资源环境科技发展态势分析平台

Tree biomass is one of the most important variables for studying and managing forest ecosystems. With emphasis shifting from young forests grown for timber production to forests with old-growth characteristics, the need to quantify various components of individual trees in natural settings is increasing. Destructive methods are inherently limited by what is feasible to cut down, dissect, and measure. In contrast, crown mapping is a minimally invasive technique for quantifying aboveground tree components such as wood, cambium, bark, and leaves. Despite being applied mostly to large trees, it is generalizable to any woody plant and can be adapted to answer diverse questions about biology, ecology, and ecosystem functions.

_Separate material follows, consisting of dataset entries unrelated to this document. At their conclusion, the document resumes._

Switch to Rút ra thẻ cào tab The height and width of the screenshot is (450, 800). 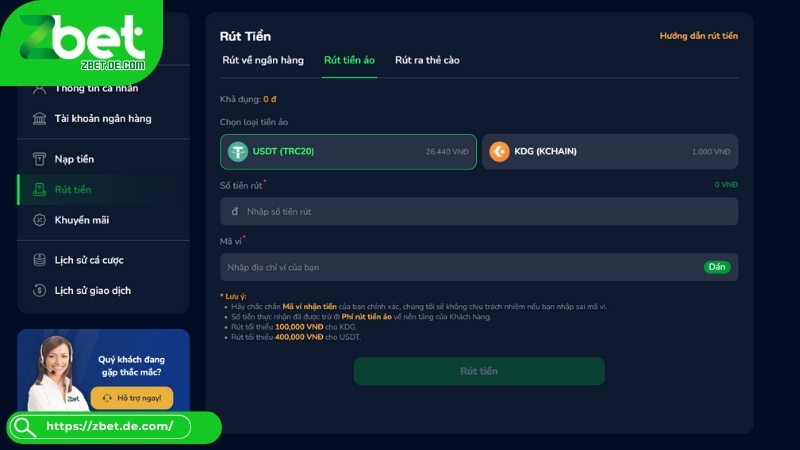tap(427, 60)
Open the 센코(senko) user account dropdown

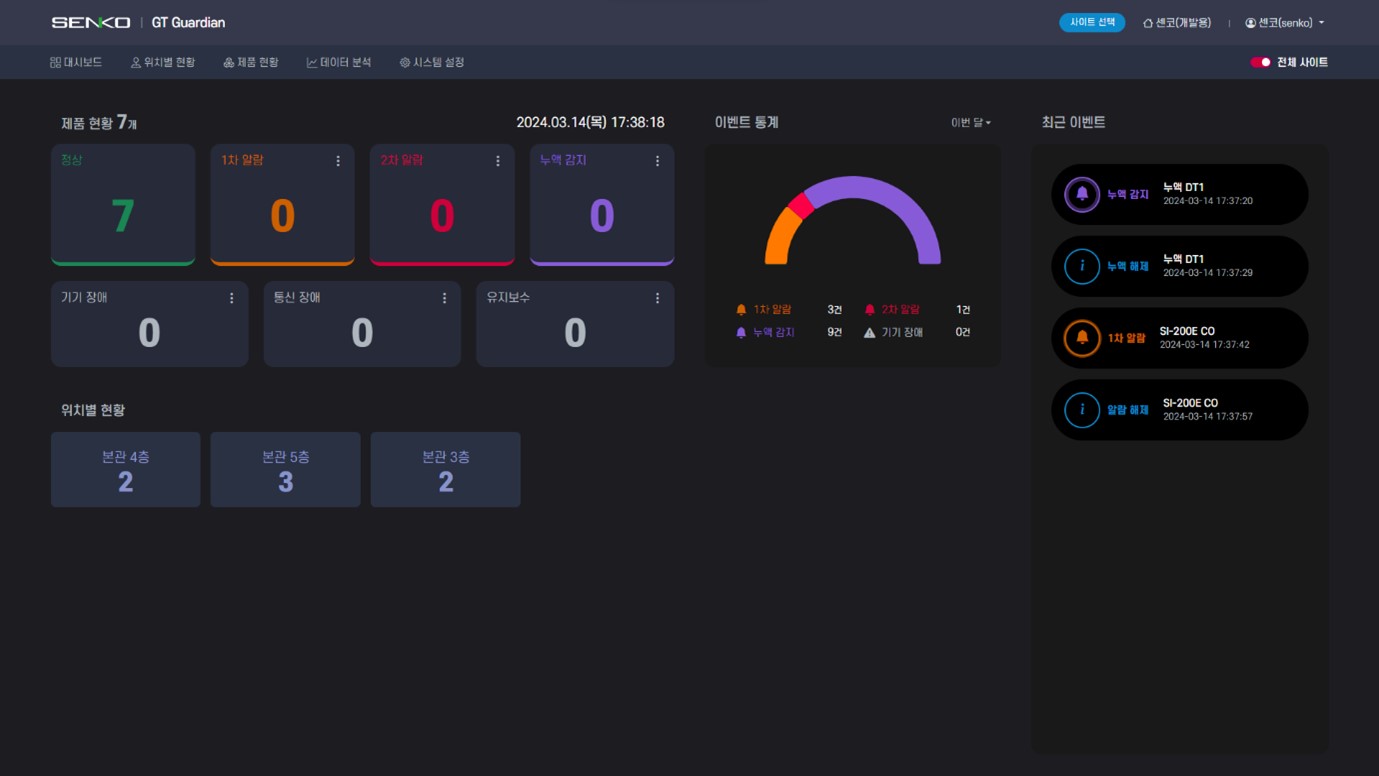1285,23
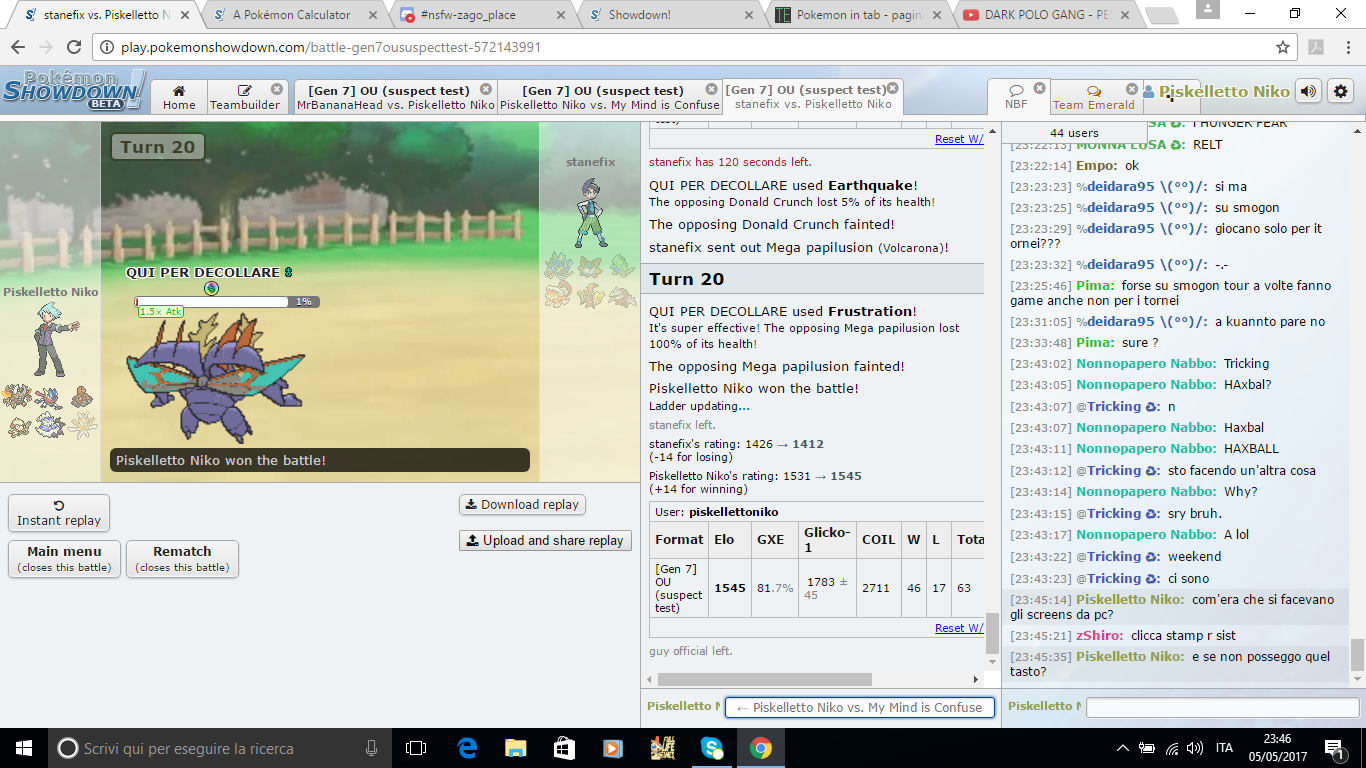This screenshot has width=1366, height=768.
Task: Switch to Team Emerald chat room
Action: pos(1093,97)
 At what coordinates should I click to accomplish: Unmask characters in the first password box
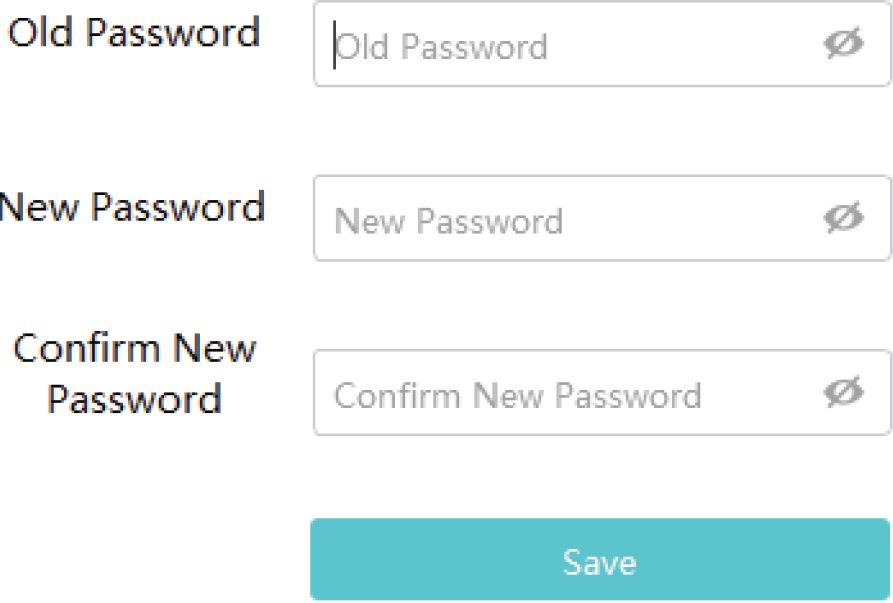843,44
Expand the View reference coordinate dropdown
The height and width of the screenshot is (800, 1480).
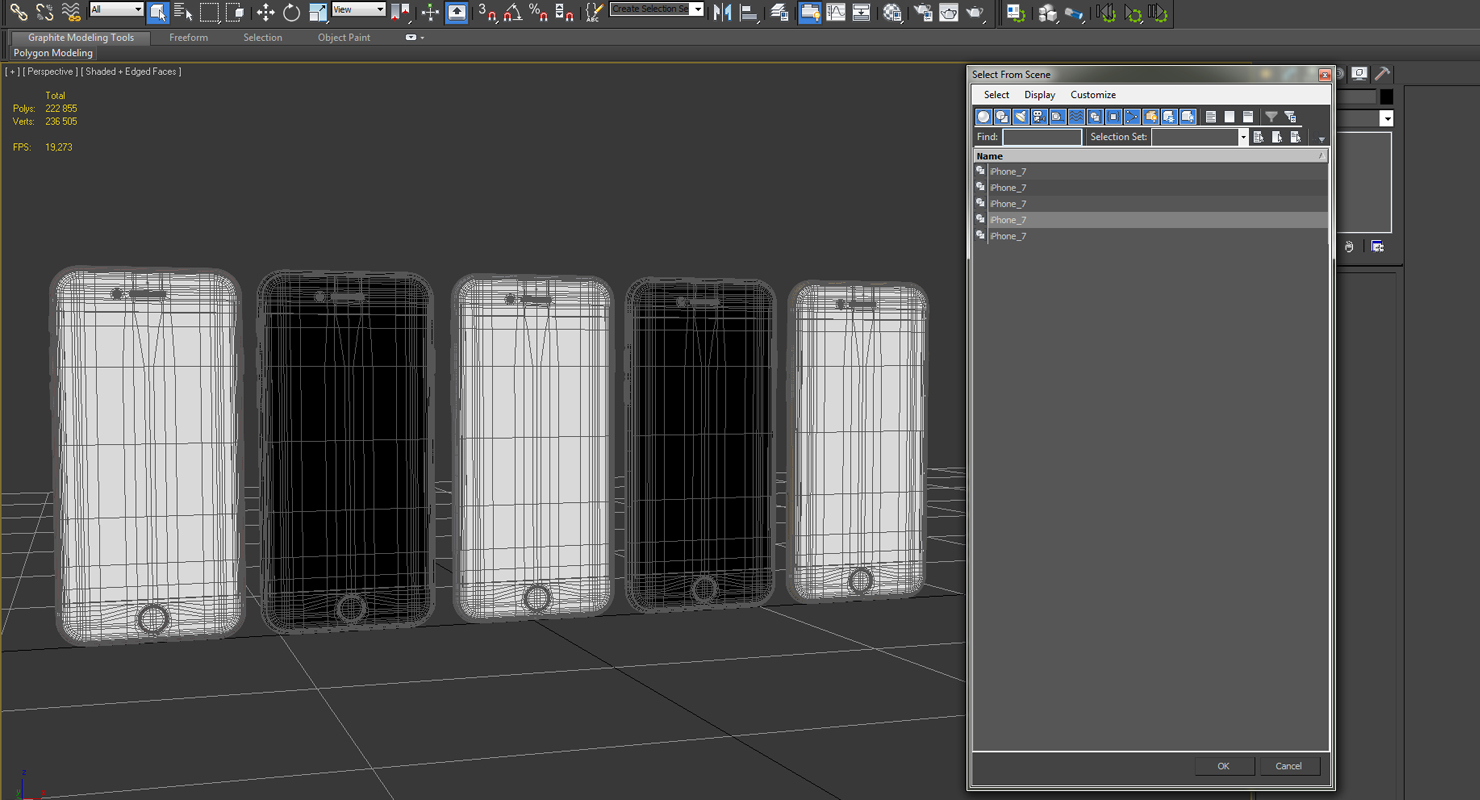[358, 10]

We present a generalized approach for non-destructively quantifying the three-dimensional structure and aboveground components of whole trees along with a new programmatic tool for error-checking, visualizing, and interacting with tree-level data. Crown mapping data from 60 lowland rainforest Picea sitchensis trees are presented to demonstrate the utility of this method for deriving allometric equations of tree components based on ground measurements. The 60 trees range from 14 to 495 cm trunk diameter at breast height, 10 to 94 m tall, and include simple to structurally complex individuals in dominant to suppressed positions within forests varying widely in density. Final allometric equations explain > 90% of the variability in volumes and masses of bark, wood, and leaves; are applicable to P. sitchensis throughout much of its geographic range; and are conservative relative to equations based on smaller dissected trees. Dendrochronology and allometric equations demonstrate that Picea sitchensis radically out-paces both Pseudotsuga menziesii and Sequoia sempervirens in accumulation of aboveground biomass and leaves, becoming heavier (155 +/- 9 Mg) than any living P. menziesii and almost half as heavy as any living S. sempetvirens in < 500 years.